◆ **YOUR TASK**: Write out everything from the start of the rows down to the line containing "Action: 86,144", that line included, as a JSON list of strings with one string per line and blank lines left out.

◆ **RECORDS TO USE**:
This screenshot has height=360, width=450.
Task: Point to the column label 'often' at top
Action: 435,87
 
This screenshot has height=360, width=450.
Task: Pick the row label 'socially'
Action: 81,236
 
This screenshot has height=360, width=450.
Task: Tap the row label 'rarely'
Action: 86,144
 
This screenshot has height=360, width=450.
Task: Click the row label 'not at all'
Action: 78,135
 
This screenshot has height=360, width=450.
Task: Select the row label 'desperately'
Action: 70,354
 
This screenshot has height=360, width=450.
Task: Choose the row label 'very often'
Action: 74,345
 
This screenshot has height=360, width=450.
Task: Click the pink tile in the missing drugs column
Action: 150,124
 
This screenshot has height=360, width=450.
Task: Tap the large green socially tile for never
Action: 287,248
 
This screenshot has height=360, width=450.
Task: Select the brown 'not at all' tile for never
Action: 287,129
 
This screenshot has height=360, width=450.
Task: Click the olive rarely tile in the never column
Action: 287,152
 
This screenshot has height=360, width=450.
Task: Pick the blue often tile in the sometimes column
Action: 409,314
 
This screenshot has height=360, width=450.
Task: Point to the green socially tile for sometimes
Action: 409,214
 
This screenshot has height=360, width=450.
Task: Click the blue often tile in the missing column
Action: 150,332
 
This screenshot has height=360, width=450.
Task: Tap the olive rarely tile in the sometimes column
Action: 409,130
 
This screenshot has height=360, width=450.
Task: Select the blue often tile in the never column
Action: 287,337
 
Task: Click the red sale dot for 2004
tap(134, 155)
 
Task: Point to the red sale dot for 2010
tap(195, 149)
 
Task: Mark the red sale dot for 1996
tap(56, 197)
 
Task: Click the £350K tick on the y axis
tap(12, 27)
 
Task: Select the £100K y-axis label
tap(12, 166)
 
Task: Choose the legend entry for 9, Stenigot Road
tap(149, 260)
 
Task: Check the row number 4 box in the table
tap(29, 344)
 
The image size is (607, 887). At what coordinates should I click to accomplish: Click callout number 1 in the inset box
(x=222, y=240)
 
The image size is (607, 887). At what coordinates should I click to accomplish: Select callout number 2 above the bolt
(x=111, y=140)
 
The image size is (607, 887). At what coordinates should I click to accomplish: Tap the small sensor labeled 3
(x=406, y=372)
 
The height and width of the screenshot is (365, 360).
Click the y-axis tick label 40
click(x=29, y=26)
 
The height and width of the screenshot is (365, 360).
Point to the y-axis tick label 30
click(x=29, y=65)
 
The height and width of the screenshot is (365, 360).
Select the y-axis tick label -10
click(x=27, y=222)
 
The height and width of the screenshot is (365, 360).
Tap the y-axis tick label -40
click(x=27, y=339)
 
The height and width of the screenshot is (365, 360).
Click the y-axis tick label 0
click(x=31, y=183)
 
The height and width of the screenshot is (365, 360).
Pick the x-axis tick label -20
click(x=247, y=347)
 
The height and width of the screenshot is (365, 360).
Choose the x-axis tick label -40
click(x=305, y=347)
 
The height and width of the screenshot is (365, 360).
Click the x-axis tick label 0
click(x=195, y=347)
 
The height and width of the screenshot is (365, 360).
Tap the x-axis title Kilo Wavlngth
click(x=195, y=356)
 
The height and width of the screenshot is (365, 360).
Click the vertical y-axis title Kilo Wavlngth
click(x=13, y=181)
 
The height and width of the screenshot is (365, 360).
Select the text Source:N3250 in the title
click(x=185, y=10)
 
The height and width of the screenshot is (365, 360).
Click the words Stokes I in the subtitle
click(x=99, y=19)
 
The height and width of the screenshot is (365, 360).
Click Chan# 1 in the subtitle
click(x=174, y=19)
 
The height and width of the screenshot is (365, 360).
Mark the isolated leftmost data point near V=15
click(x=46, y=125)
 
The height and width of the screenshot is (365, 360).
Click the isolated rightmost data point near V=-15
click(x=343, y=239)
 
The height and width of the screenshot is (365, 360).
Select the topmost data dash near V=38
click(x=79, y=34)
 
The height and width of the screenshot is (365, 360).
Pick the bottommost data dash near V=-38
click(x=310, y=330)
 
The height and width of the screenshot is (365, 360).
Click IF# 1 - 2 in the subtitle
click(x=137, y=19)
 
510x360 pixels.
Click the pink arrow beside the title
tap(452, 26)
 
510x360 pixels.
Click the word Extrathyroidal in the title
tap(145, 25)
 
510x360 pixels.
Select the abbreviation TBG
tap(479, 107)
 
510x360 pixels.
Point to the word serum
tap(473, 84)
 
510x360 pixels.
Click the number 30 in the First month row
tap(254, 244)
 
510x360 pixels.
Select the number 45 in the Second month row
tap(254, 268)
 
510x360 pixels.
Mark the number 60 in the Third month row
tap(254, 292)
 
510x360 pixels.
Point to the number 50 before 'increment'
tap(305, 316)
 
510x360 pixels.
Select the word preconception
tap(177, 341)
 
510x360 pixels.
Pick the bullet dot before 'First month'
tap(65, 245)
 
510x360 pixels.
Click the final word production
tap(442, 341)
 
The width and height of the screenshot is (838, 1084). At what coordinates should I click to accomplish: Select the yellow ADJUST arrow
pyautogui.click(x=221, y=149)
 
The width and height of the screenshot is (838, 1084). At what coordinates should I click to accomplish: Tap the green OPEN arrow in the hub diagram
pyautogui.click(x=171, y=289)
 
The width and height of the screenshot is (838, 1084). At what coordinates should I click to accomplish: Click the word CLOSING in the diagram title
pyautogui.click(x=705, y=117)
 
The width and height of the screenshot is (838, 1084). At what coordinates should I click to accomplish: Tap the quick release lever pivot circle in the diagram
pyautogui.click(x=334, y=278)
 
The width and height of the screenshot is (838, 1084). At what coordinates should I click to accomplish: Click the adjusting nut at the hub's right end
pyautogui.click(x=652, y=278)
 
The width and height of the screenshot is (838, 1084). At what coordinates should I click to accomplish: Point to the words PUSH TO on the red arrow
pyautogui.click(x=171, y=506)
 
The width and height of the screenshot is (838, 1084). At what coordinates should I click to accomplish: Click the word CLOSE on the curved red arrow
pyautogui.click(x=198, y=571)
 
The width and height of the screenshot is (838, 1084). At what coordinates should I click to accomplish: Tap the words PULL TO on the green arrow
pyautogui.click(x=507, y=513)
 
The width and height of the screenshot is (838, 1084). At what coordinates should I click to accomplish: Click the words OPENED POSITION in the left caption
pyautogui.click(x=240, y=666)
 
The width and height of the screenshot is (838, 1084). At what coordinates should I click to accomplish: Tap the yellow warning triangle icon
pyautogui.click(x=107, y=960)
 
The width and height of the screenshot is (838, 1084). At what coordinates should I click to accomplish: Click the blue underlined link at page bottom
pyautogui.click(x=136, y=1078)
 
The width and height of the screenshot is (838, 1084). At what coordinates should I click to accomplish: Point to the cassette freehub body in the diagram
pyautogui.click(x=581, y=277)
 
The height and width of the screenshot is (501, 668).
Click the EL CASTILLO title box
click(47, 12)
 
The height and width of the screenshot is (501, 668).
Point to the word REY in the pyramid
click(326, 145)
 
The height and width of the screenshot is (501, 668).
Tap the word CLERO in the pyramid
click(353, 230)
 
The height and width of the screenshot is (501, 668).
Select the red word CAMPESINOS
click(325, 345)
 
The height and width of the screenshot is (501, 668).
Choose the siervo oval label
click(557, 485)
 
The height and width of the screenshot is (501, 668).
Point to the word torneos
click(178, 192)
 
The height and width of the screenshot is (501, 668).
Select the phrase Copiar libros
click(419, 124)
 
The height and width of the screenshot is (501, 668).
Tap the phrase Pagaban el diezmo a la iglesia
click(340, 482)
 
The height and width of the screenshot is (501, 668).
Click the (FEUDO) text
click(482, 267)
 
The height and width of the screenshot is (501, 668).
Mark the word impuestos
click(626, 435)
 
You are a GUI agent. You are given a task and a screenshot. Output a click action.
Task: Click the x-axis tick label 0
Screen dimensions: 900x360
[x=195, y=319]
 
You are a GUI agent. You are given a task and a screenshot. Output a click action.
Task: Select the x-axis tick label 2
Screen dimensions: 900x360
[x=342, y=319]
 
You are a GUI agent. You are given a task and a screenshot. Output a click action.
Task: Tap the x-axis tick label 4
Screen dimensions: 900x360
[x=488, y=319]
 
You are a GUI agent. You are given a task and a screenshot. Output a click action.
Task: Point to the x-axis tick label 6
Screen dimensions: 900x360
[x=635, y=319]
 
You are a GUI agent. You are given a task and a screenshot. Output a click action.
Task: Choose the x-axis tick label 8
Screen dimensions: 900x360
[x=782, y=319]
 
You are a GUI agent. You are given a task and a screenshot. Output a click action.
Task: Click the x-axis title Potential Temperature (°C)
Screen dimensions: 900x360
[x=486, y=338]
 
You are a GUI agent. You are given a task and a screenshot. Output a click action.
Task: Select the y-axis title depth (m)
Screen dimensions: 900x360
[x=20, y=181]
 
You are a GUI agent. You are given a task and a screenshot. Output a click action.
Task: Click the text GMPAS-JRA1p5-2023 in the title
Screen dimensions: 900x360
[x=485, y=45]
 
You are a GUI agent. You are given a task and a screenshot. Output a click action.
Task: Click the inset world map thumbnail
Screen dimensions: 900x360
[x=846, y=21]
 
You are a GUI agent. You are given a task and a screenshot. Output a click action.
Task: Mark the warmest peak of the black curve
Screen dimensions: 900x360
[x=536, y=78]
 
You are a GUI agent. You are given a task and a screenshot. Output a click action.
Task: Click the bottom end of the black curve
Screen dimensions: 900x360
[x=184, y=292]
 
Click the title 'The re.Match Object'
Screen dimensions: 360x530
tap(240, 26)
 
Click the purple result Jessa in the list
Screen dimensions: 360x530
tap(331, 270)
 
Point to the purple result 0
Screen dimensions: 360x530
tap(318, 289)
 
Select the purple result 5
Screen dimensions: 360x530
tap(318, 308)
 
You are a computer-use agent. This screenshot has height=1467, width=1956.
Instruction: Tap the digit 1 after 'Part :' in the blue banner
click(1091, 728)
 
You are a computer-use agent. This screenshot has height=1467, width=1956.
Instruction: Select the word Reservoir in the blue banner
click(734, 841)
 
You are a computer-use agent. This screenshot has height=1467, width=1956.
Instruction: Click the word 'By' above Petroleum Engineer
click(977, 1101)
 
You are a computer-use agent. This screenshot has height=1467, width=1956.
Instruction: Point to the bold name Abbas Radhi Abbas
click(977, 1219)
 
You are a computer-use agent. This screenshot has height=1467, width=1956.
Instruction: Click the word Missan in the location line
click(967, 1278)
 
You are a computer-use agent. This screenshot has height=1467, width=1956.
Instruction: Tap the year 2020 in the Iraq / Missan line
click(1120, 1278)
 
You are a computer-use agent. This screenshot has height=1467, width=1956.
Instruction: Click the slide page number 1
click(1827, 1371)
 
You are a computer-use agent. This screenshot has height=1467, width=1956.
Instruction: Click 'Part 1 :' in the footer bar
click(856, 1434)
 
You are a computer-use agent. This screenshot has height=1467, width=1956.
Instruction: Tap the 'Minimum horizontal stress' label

◆ **CORRECT RESULT**:
[
  "This screenshot has height=360, width=450.",
  "Task: Point to the column label 'often' at top",
  "Action: 435,87",
  "This screenshot has height=360, width=450.",
  "Task: Pick the row label 'socially'",
  "Action: 81,236",
  "This screenshot has height=360, width=450.",
  "Task: Tap the row label 'rarely'",
  "Action: 86,144"
]